Ni un café
Lecciones de café
Las personas prefieren callar a afrontar una emoción o situación que les molesta.
No sé en qué momento exacto empezó a engatusarme Sé que al principio me caía mal. Tenía esa manera de decir las cosas como si ya supiera que tenía razón y tú aún no te habías enterado. Me ponía nerviosa. Me hacía contestarle con frases más largas de lo necesario, como para justificar mi existencia. Y sin embargo, ahí estaba yo, memorizando la forma en que se arremangaba los jerséis cuando hablaba de algo que le importaba.
Nunca llevaba monedas y jugaba a hacerse el que "se me ha olvidado coger las monedas". Todos los días. Siempre. Así que llevaba desde el 97 sin pagar un café, dudo que sepa cuánto cuesta uno.
Yo le seguía el juego, claro. A veces le decía que ya le haría una factura con recargo, y entonces me miraba con esos ojos de "sí, claro, y tú vas a cobrarme a mí", y ya estaba. Se reía y me tocaba el brazo al pasar, como si fuese su datáfono. Nunca fue tacaño, era otra cosa. Como si el mundo le debiera tanto que ya no se molestaba en pagarle a nadie.
Un día me preguntó si yo también tenía manías. Le dije que sí, que me gustaba doblar los tickets antes de tirarlos. Me contestó que eso no era una manía, era tristeza reciclada.
Le pregunté entonces cómo lo hacía él, aunque realmente me importaba una soberana mierda. Era tan cuñao, que ya había conseguido con una astucia supina que mordiera el anzuelo y ahora ya estaba atrapada en su sabiduría aprehendida por imitación.
Me explicó, con gesto de tertuliano en bar con eco, que él no tiraba tickets. Que los dejaba en los bolsillos hasta que la lavadora los convertía en confeti. Que así, cuando tendiera la ropa, era como una celebración íntima de todo lo que no necesitaba recordar.
"Poético, ¿no?" —me dijo.
Y yo asentí con cara de póker, mientras pensaba que había pocas cosas más tristes que convertir la lavadora en trituradora de memoria y salir orgulloso.
Pero claro. Así era él.. Un poeta de las excusas. Y yo, cada vez más idiota, empezaba a coleccionar sus frases como quien guarda las frases de los azucarillos.

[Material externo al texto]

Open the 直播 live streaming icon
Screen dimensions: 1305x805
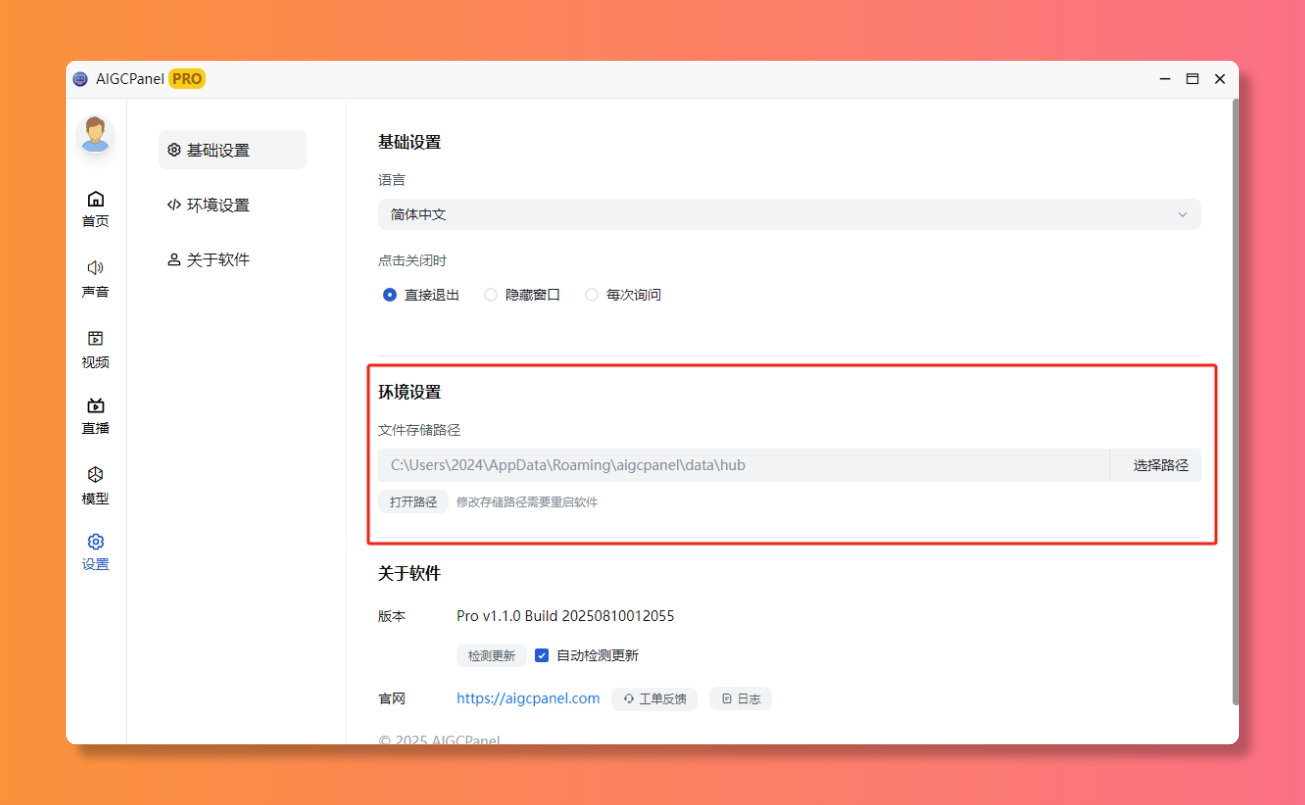pos(95,406)
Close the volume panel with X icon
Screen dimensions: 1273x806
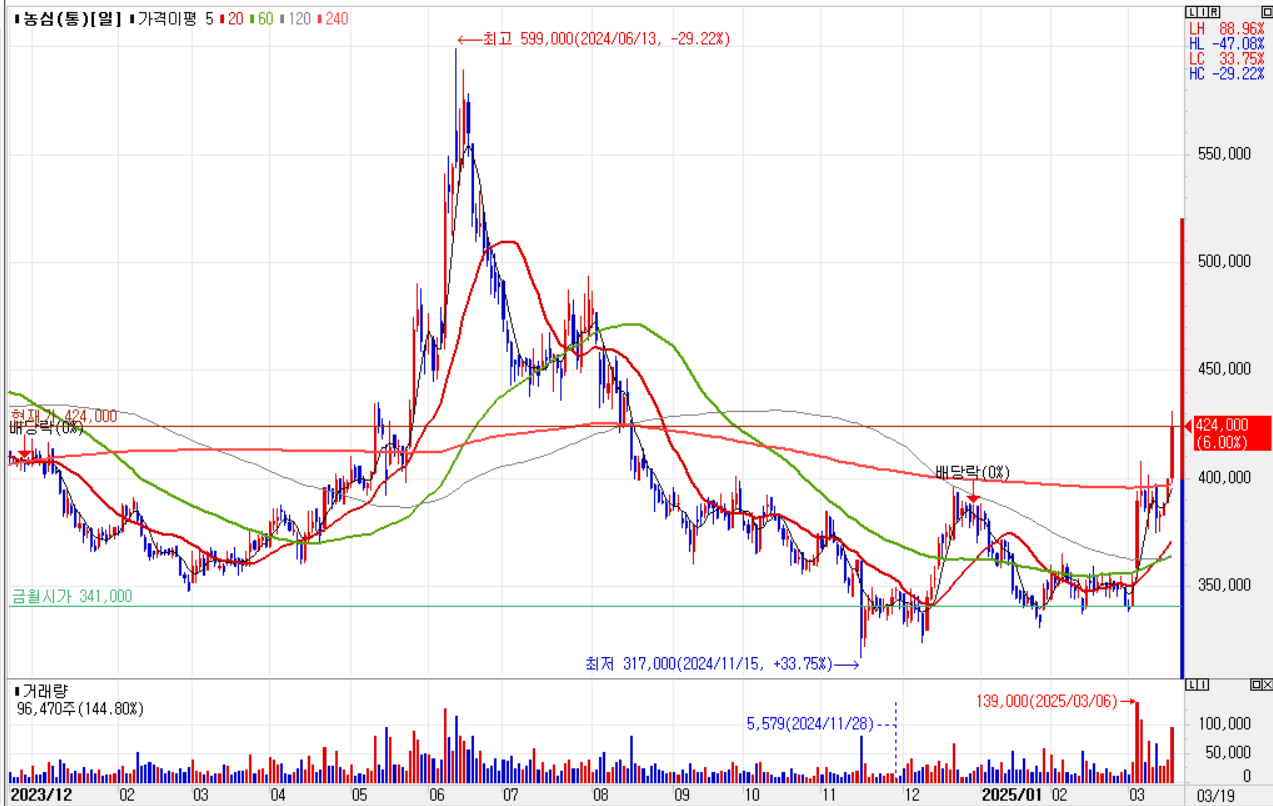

Una mañana, como de costumbre, tomamos el café en el bar. De repente me vino una idea maravillosa a la cabeza: ir al baño justo en el momento de pagar. No se movía, miraba la tele, se urgaba la nariz con falso disimulo. Y yo, escondida detrás de la puerta de un baño abandonado por la limpieza, decidí salir por la ventana que daba al parque. Nada malo podía pasar. Ese tipo hoy se llevaría una buena lección.
La ventana no era tan baja como pensaba. Salté con la torpeza de quien ha visto muchas películas y ha practicado pocas huidas. Aterricé entre dos arbustos y un grupo de palomas, que salieron volando del susto y mira que es difícil hacer volar a una paloma.
Me senté en un banco, desde donde podía ver la puerta del bar. Esperé con un café invisible en la mano y una sonrisa de justicia poética apretada entre los dientes.
Salió diez minutos después. No buscó en los bolsillos. No miró la cuenta. Se fue. Tan tranquilo. Ni enfadado, ni desconcertado. Solo se encendió un cigarro y caminó como quien ha olvidado algo a propósito.
Ahí entendí que yo no era especial. Que probablemente no era la primera en probar esa pequeña trampa de teatro, y que él ya se sabía el guión. Que había aprendido a no pagar cafés... ni consecuencias.
Me daba vergüenza volver al bar. Pensé muchas veces en cómo decirle al camarero que yo era una idiota esporádica y que no había pagado mi café porque ese día había decidido salir por la ventana por improvisar.
Me reconoció en cuanto crucé la puerta. Me dijo que mi compañero, un tipo encantador, pagó 3 cafés. Los 2 consumidos y otro por si volvías, que ese día había aprendido una cosa: Las personas prefieren callar a afrontar una emoción o situación que les molesta.
Me reí sin saber bien si por alivio o por pena. El camarero me dio una servilleta con el recibo. Detrás, en letra apresurada, él había escrito: “Gracias por la lección. Me hizo más falta de lo que pensaba.”
Me senté en la misma mesa de siempre, pedí otro café.
No volvió. Y yo no lo busqué. La incompatibilidad de realidades nos volvió invisibles al uno para el otro.